## What you have to do
Every line from the one with "779 (69, 1960)" to the one with "Национална здравноосигурителна каса", including those two, is to be copied exactly; all other lines of the entries below are left out.

======== Record set ========

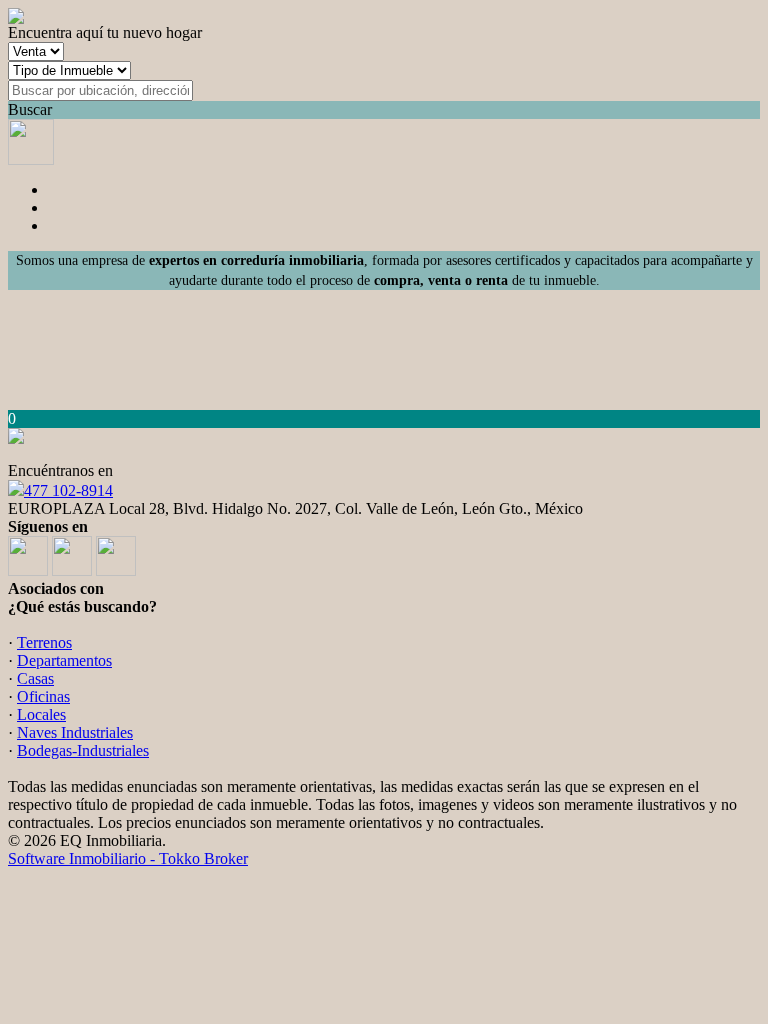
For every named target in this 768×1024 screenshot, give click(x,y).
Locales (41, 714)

========
======== Record set ========

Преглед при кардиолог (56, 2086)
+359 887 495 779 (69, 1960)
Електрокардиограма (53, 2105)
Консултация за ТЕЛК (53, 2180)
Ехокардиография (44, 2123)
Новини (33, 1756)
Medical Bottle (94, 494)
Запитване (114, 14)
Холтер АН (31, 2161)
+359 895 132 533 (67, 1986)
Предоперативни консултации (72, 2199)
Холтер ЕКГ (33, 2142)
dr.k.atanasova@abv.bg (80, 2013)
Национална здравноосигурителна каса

========

## Task output
+359 887 495 779 (69, 1960)
Електрокардиограма (53, 2105)
Консултация за ТЕЛК (53, 2180)
Ехокардиография (44, 2123)
Новини (33, 1756)
Medical Bottle (94, 494)
Запитване (114, 14)
Холтер АН (31, 2161)
+359 895 132 533 (67, 1986)
Предоперативни консултации (72, 2199)
Холтер ЕКГ (33, 2142)
dr.k.atanasova@abv.bg (80, 2013)
Национална здравноосигурителна каса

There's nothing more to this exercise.